The only English name I can find for it is "Red Cedar," which seems completely inappropriate since it's not a cedar, nor is there much red about it. But that's the way with common names.
Linnaeus, the Swedish "Father of Botany" who back in the 1700s originated the practice of designating organisms by their genus and species name, the "binomial nomenclature" system, probably knew about Trichilia hirta because early plant explorers in the American tropics found it to be a well known tree here. The species is distributed from central Mexico and the Caribbean south through central America to Paraguay and Brazil in South America.
Belonging to the Mahogany Family, it's not surprising that its wood is exceptionally fine for woodworking, but in some places it's highly regarded because its young leaves when strewn on dirt floors and hut entrances repel fleas, lice and other such pests. The Maya I talk to don't know about that use, though.
Traditionally, leaf juice has been used medicinally, rubbing it onto arms and legs to relieve convulsions. The root is a strong purgative. In Cuba the leaves are boiled in water to prepare baths to cure ulcers. A handful of young sprouts boiled in water provides a tea of which a small cup should be taken every three hours for asthma, bronchitis and bronchial pneumonia.
Issued May 4, 2020 from Tepakán, Yucatán, MÉXICO
FALLEN FLOWER
While I worked beside the rancho's eastern stone wall, a thumbnail-size flower fell onto the wall's top, shown below.

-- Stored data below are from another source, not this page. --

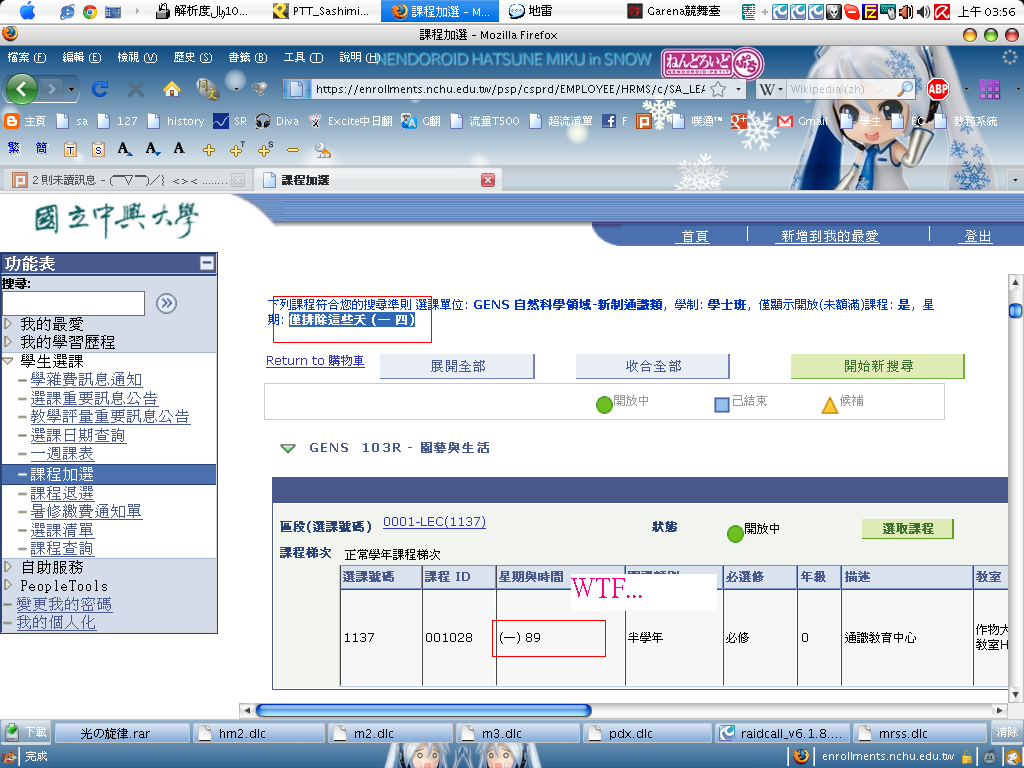Click the 開始新搜尋 button
Image resolution: width=1024 pixels, height=768 pixels.
coord(877,366)
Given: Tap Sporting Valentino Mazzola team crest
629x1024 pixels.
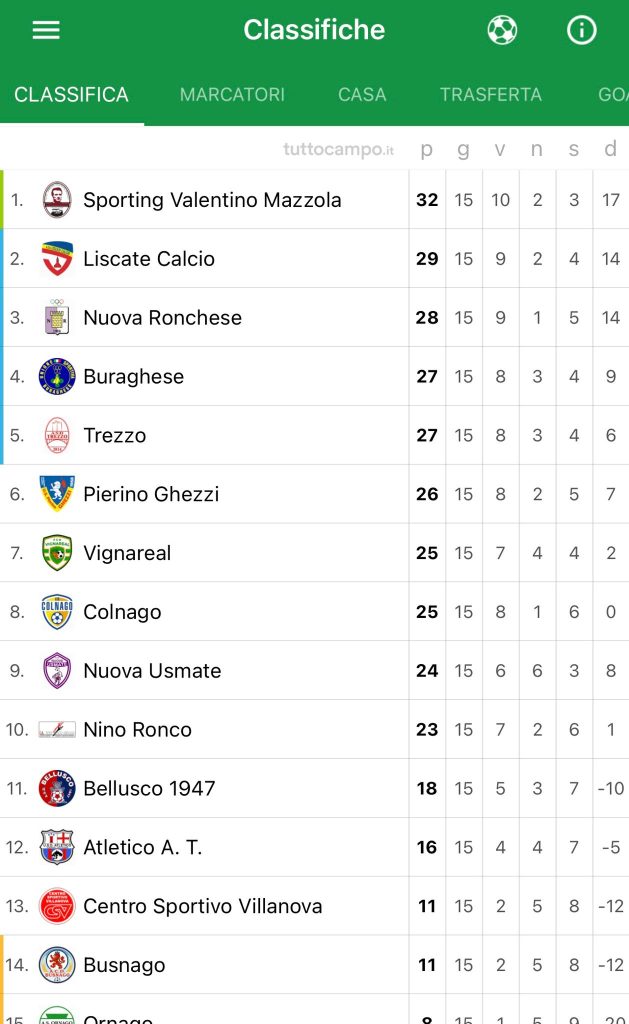Looking at the screenshot, I should click(57, 200).
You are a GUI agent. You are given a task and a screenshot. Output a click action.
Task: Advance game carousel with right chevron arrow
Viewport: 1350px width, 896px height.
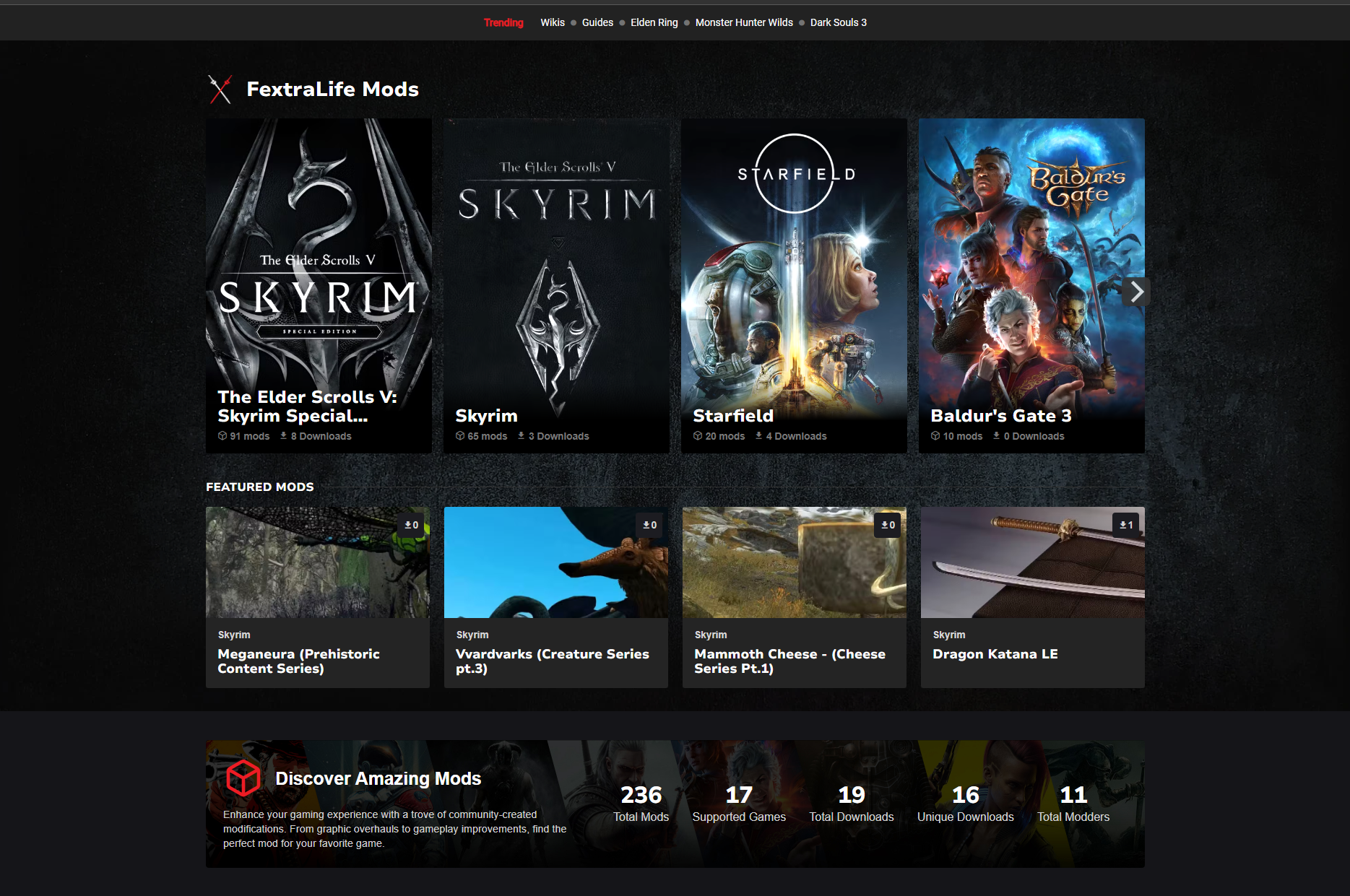point(1136,292)
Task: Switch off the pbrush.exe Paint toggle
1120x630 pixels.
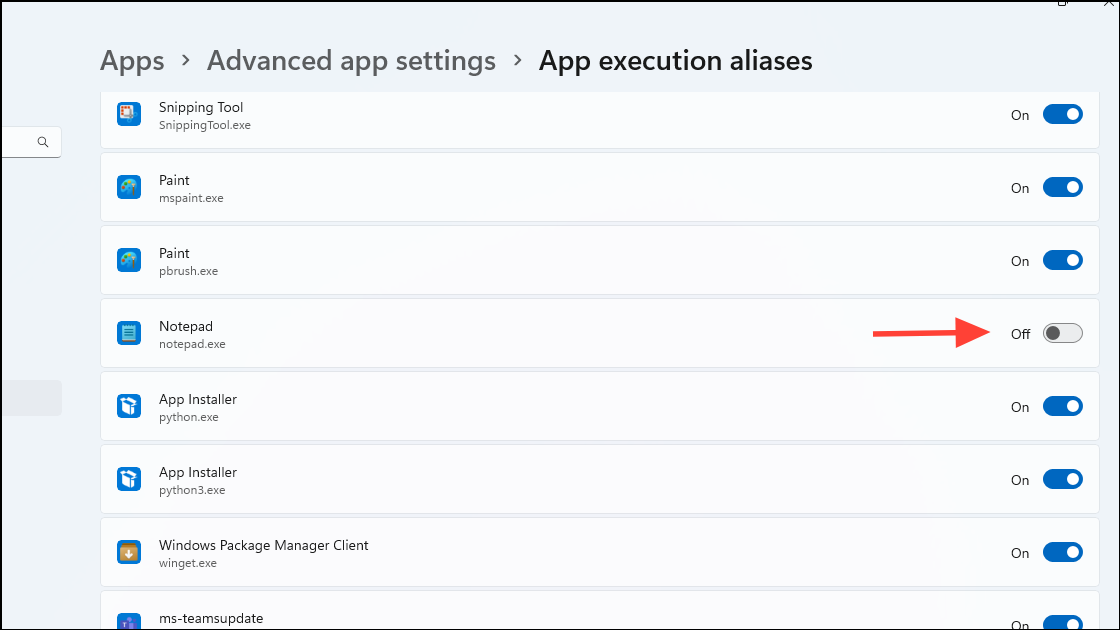Action: pos(1062,260)
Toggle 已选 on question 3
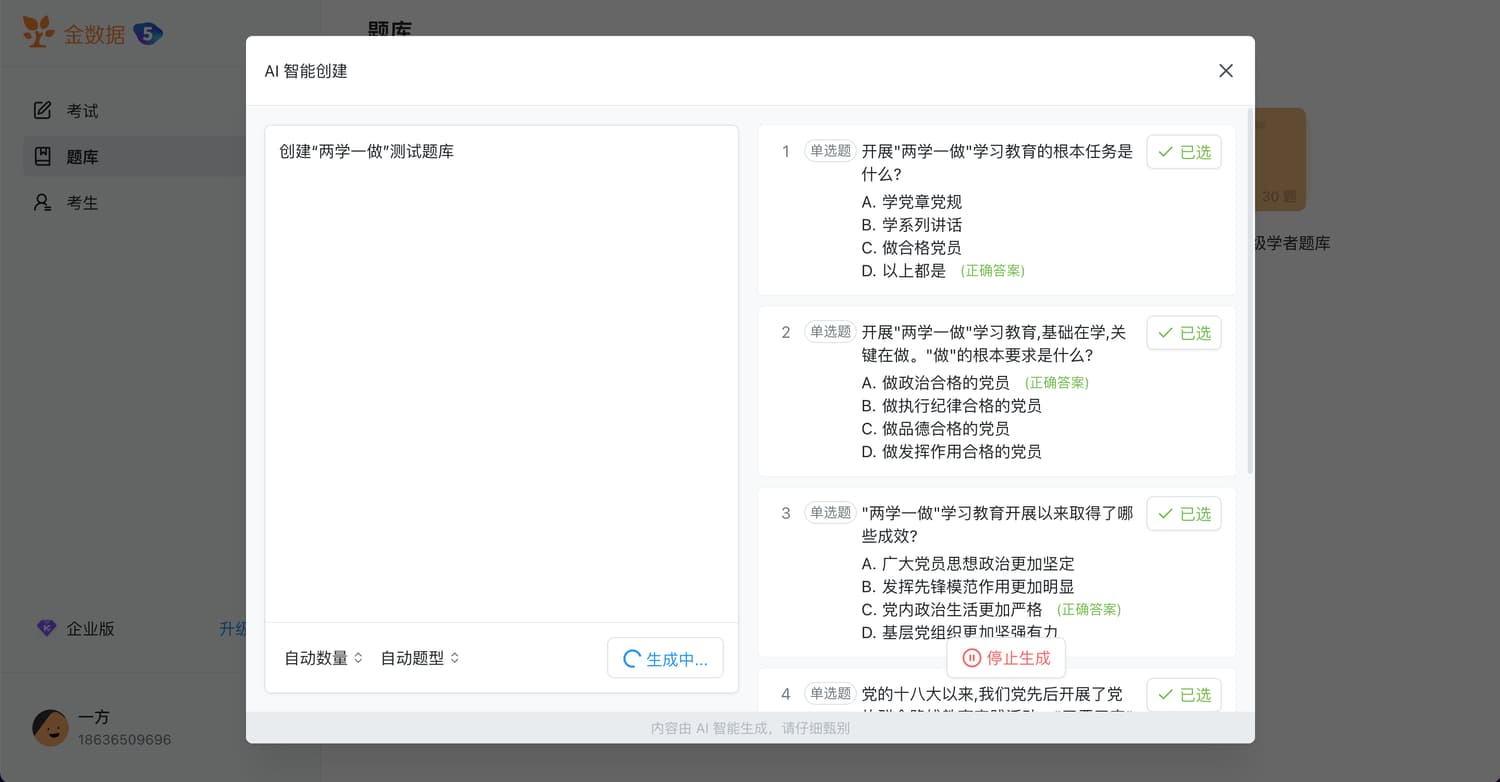 click(x=1183, y=514)
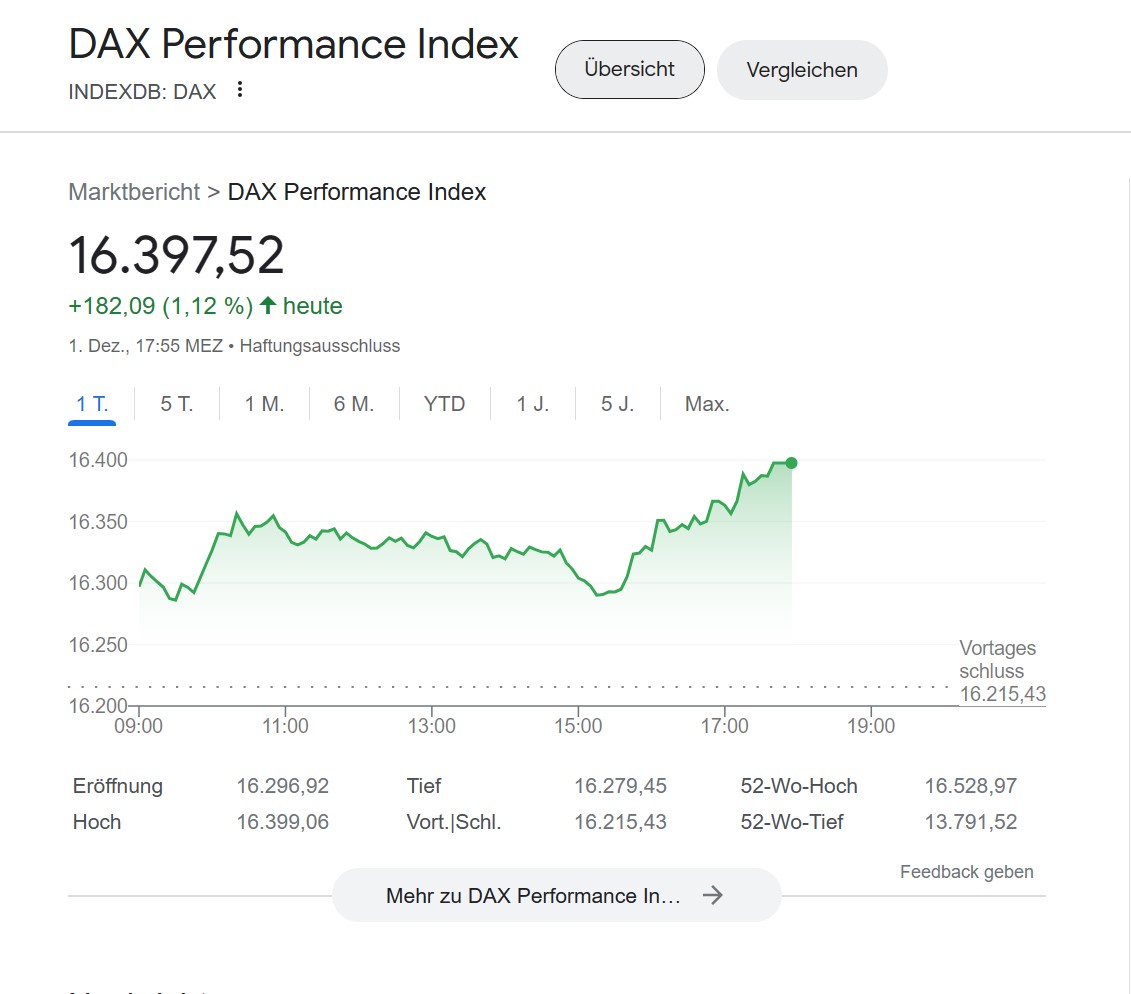The image size is (1131, 994).
Task: Click the green up arrow next to heute
Action: click(268, 306)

This flower's first notable feature is the cylindrical item arising from the blossom's center, tipped with brown things, which are anthers, from which pollen is released. Below each anther is a kind of ridge, which is the anther's "stem," or filament. What's special is that the filaments are joined by their sides to form a cylinder. In most flowers, filaments are like separate matchsticks. In the southern US the Chinaberry tree from Malaya produces flowers structured like this, though its blossoms are purplish and the filament cylinder longer and narrower. Chinaberries belong to the Mahogany Family and a very common tree in our woods in that family is the famous Spanish Cedar, or Chakáh, but the Chakáh's filaments are separate. Still, our flower fell from a tree in that family, Trichilia hirta, whose treetop pinnately compound, young leaves are shown below:
In the Yucatan Peninsula, CICY lists ten Trichilia species, of which Trichilia hirta is the only commonly collected one in the more arid northwestern corner. CICY documents flowering from April through August.